Justice Amy Coney Barrett, meanwhile, seemed to float an alternative test: What if speech could be said to arise within the “school environment” when “the student is relating to the school in the student’s capacity as a student.”
The problem with many of these tests is that they are vague — what on earth is a “nexus” between student speech and a school’s “pedagogical interests”? Others seem to give extraordinary power to school officials — should a student really be sanctioned for every curse word they post on social media, just because they could reasonably foresee those posts being read by their school principal? And still others don’t really seem to solve every problem raised by off-campus speech: It’s not clear, for example, how a student acts in their “capacity as a student” when they bully a classmate.
Indeed, the task of coming up with a single test to govern when Tinker applies to off-campus speech proved so daunting that several justices questioned whether it was even worth trying.
“As far as I can see, I can’t write a treatise on the First Amendment in this case,” a frustrated Justice Stephen Breyer admitted at one point.
“I strongly share Justice Breyer’s instincts,” Justice Brett Kavanaugh agreed, adding that the Court “can’t foresee all the things that could arise” if the Court attempts to write a single universal rule.
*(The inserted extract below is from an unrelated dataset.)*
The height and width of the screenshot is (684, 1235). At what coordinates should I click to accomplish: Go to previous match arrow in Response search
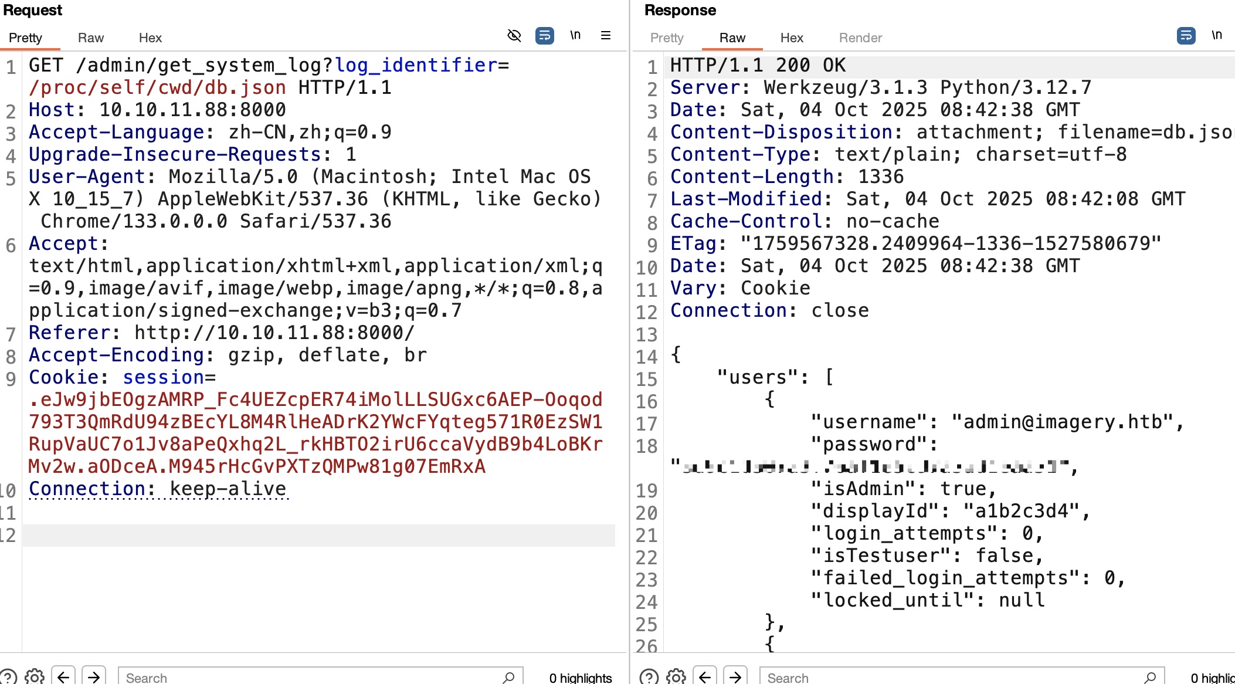tap(705, 677)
He suggested resolving the case by simply saying that the “First Amendment does not categorically prohibit public schools from disciplining students for speech that occurs off-campus,” and then sending the case back down to the lower courts with maybe a few more vague instructions.
Two possible off-ramps from this case
Several of the justices spent the oral argument looking for off-ramps that would allow them to decide this case without having to get into many of the larger questions about bullying or harassment or student threats.
One possible off-ramp would be to hold that, even if Tinker does apply to off-campus speech, Levy’s Snapchat post was so unlikely to disrupt school operations that it was protected speech even under Tinker. Indeed, several justices appeared concerned that the school overreacted by suspending her from the JV team.
“Why isn’t this any different,” Sotomayor asked at one point, from a coach taking “personal offense” to a student’s remarks?
Kavanaugh, who has a side gig coaching high school girls basketball, described the decision to suspend Levy as “a bit of an overreaction by the coach.” Levy, Kavanaugh noted, “blew off steam like millions of other kids have when they are disappointed about being cut from the high school team.”
Barrett suggested that maybe the whole matter should have been dealt with through “soft discipline,” such as pulling Levy aside, explaining why her Snapchat post was unacceptable, and leaving it at that.
An alternative approach would be to give schools fairly broad leeway to regulate speech by student-athletes or other people engaged in extracurricular activity — so long as the rules are adequately conveyed to students in advance and the students don’t face sanctions beyond their ability to participate in extracurricular programs.
“Why doesn’t it make a difference that the speech here was ... in the context of an extracurricular activity, and that the standards there may be different from — higher than — what may be required of all students in the school environment?” Justice Neil Gorsuch asked Levy’s lawyer David Cole at one point.
In any event, the B.L. argument was a confusing muddle — just like the mess of lower court cases that have dealt with similar questions about when Tinker should apply off-campus. And anyone who was hoping that the Court would articulate one grand rule that could apply to every future case is likely to be disappointed.
That’s not a bad thing. As should be clear by now, these cases are hard, and they do not offer easy one-size-fits-all solutions.